In curry, many spices can be used. The mainstay would of course be coriander seeds, star anise, chilli, tumeric and curry leaves. Then you start jazzing it up a bit with mustard seeds, halba and other stuff like belacan even. The bumbu will require chilli, onions, garlic, and of course curry powder. Add some asam jawa and you're in business. Still even with this surefire mix of spices, get the timing wrong and it'll all go down the drain. I've had miserable curry before. Didn't taste right, so I dumped a whole load of curry powder to get the taste and consistency right. Stomach ache notwithstanding, it tasted ok... until the next morning when the spoon I left in the pot got caught in the curry like glue. Ah, student days...
So there you have it. All the right ingredients are there. You can even have the recipe in front of you. Until you start making the curry though, you won't know how it'll turn out.
Similarly, there is our Aikido. We did a variety of things today. Starting from our basic expansion of the aiki taiso into kihon waza... then we started looking at Goshin from a different perspective. Uke is attacking a 3rd party, and nage gets to do something from the back. We did 5 techniques, ranging from the nicest kokyu where we let go, to pressure points, to half nelsons, and to kicking his knees down and breaking his neck. Interesting.
Where did the aiki go you may ask? Its still there... in your hands and mind. The ingredients are at your disposal. How you apply it is your style, or nature, or prerogative. So don't get caught up with those spices, essentially its how you use it that'll make your curry err I mean your Aikido good or just a mediocre simulacrum of jujitsu.

________________

▸ **Instructions**
A - Decide whether each statement agrees with the curry and Aikido passage. Answer yes or no for each, and quote the words of the passage that settle it.
(i) Curry powder goes into the bumbu.
(ii) Seven techniques were practiced in the session.
(iii) In the Goshin drill, uke attacks nage head-on.
B - Carry on the curry and Aikido passage, beginning after its last sentence.
The material has no connection to the curry and Aikido passage.

▸ **Data**
________________

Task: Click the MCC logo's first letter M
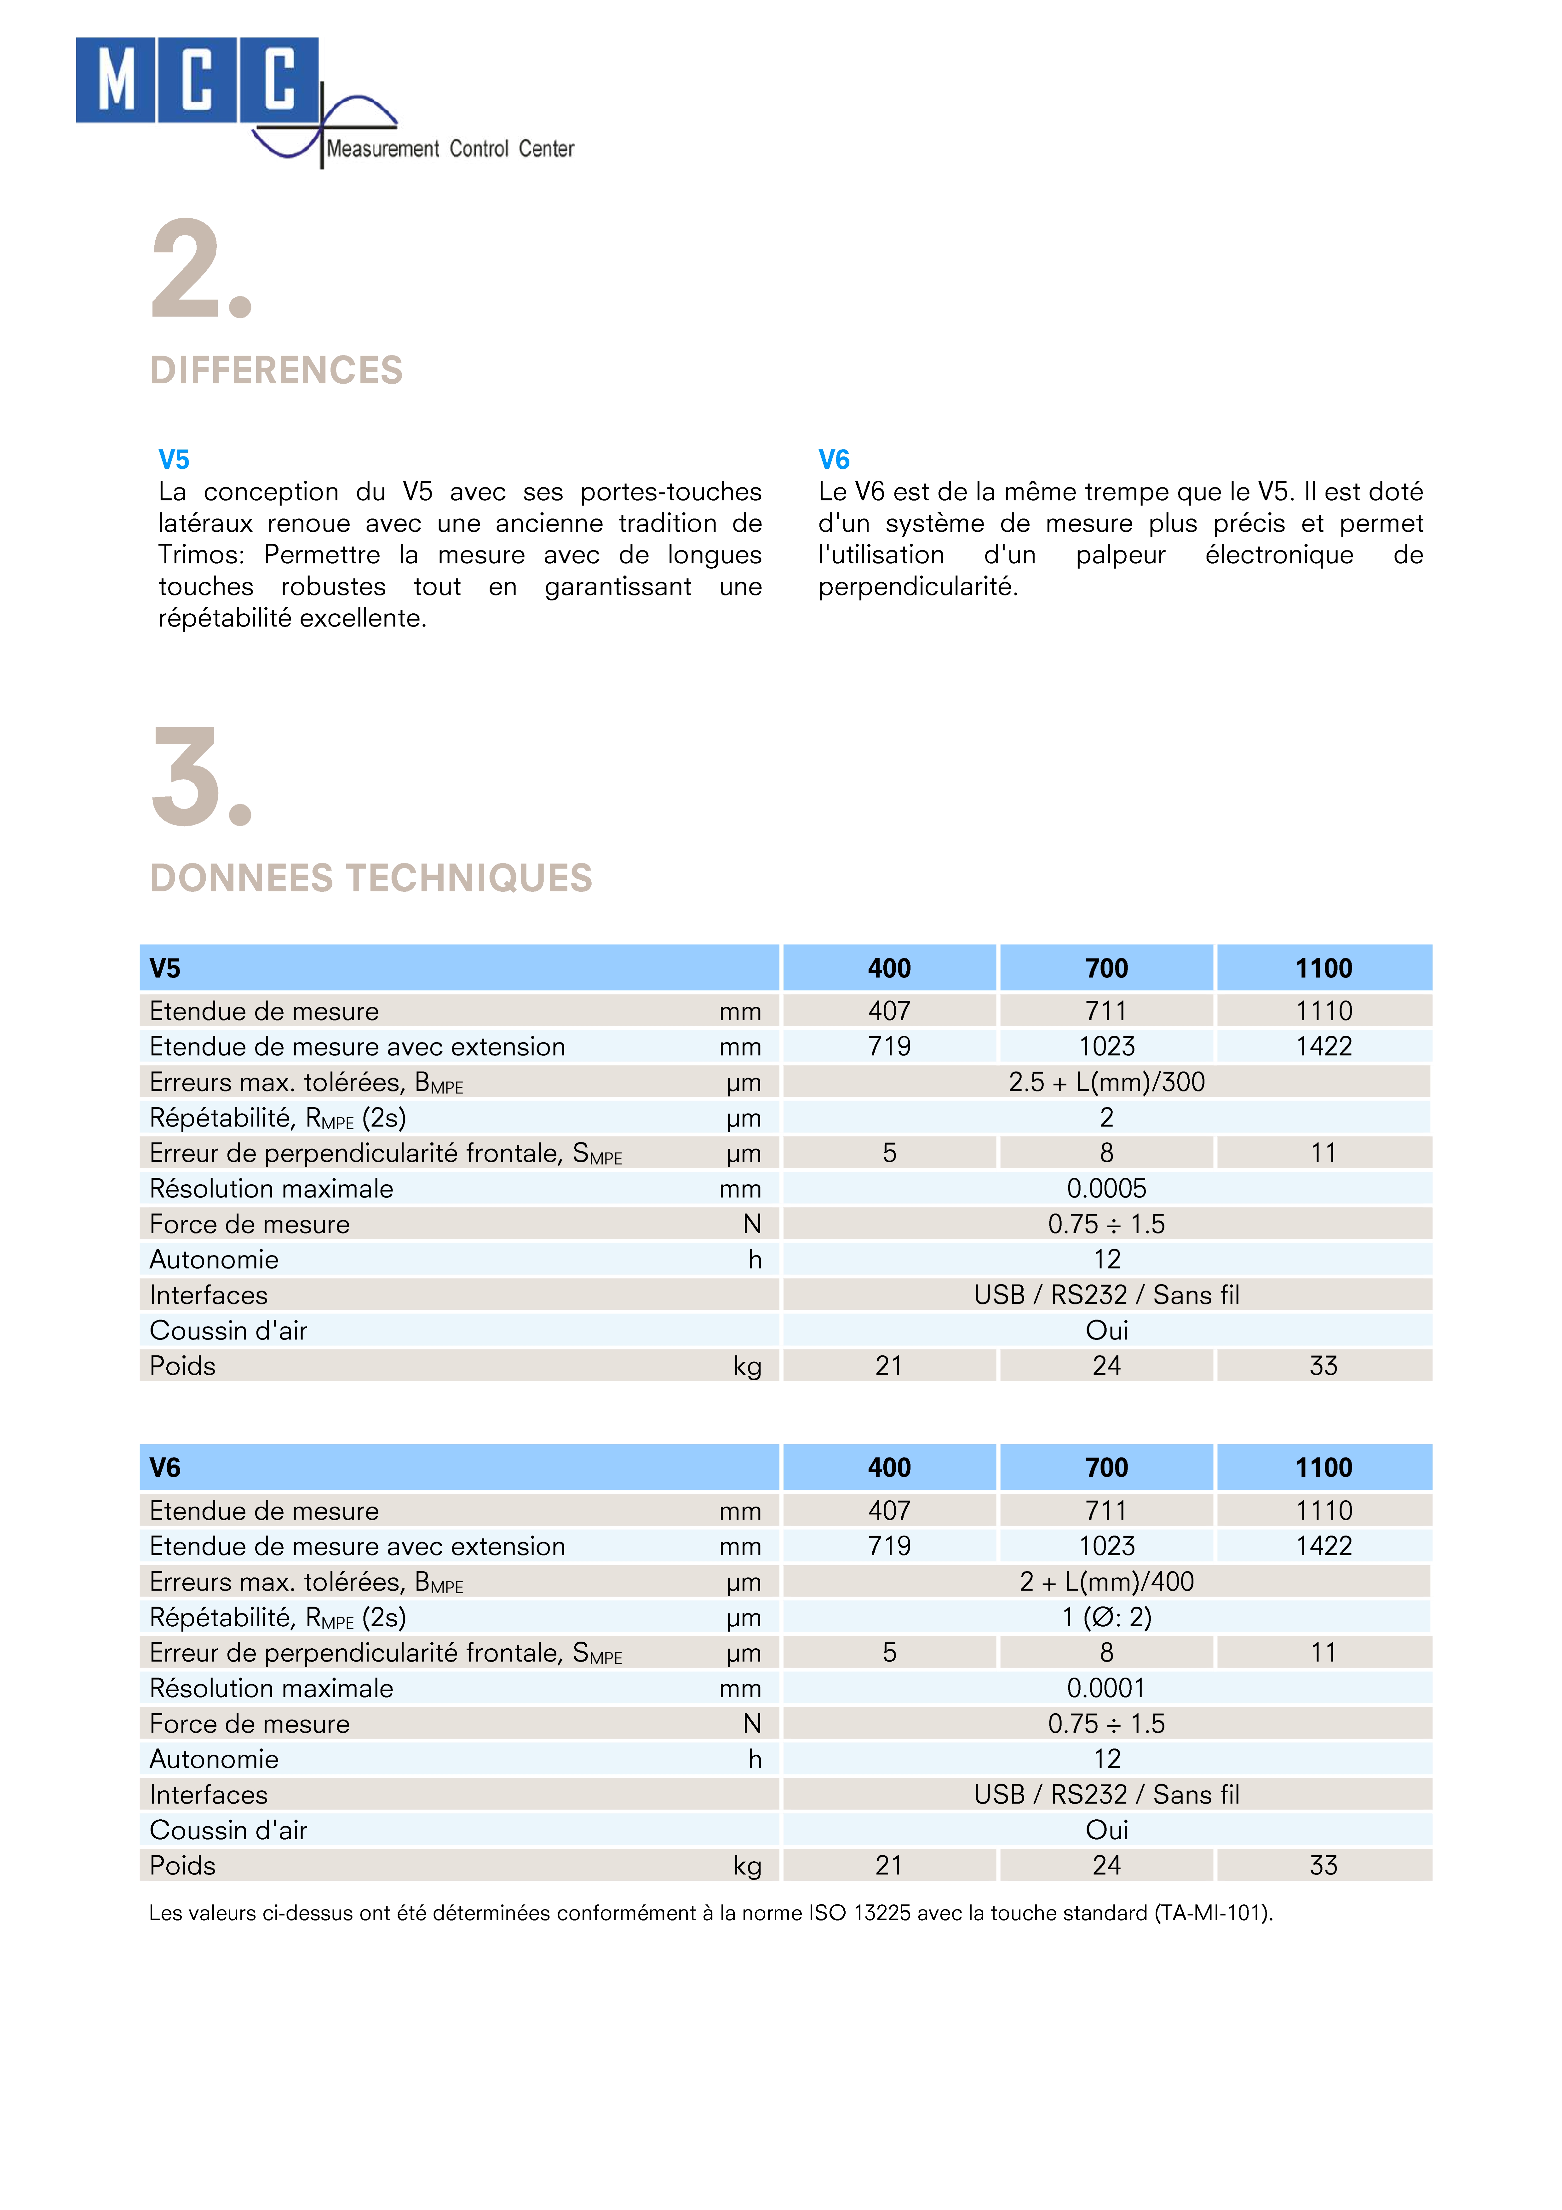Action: [116, 80]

________________

▸ **Answer list**
A -
(i) Yes: "The bumbu will require chilli, onions, garlic, and of course curry powder."
(ii) No: "We did 5 techniques"
(iii) No: "Uke is attacking a 3rd party, and nage gets to do something from the back."

B -
As a reminder for the goshin applications:
Kokyu - lift yourself like you're floating, drop all your weight on your hands, your hands touch his shoulder like a feather, and lets go of that weight on him. Address him when he's down.
Pressure point - 45 in and 45 down. Weapon side.
Sankyo - free hand, go in to his back not to his side. Elbows up and down. (uke watch your face)
Half nelson - Weapon hand. Touch the face, the other hand cradle the face. Sink and keep his hand extended behind his head.
All out attack - weapon side, 45 degrees push through the knees into the ground, holding shoulder lightly. Other hand grab the nose and twist to the side, the other hand slap his ears and follow through to the ground. Use knees to guide weapon hand down.
In each application, try not to get to caught up in what you're doing. Ultimately you're protecting someone and yourself. That's first. Not fighting for a weapon or bringing someone down.
Lastly, like most curries... it'll taste even better the next day. So hang in there.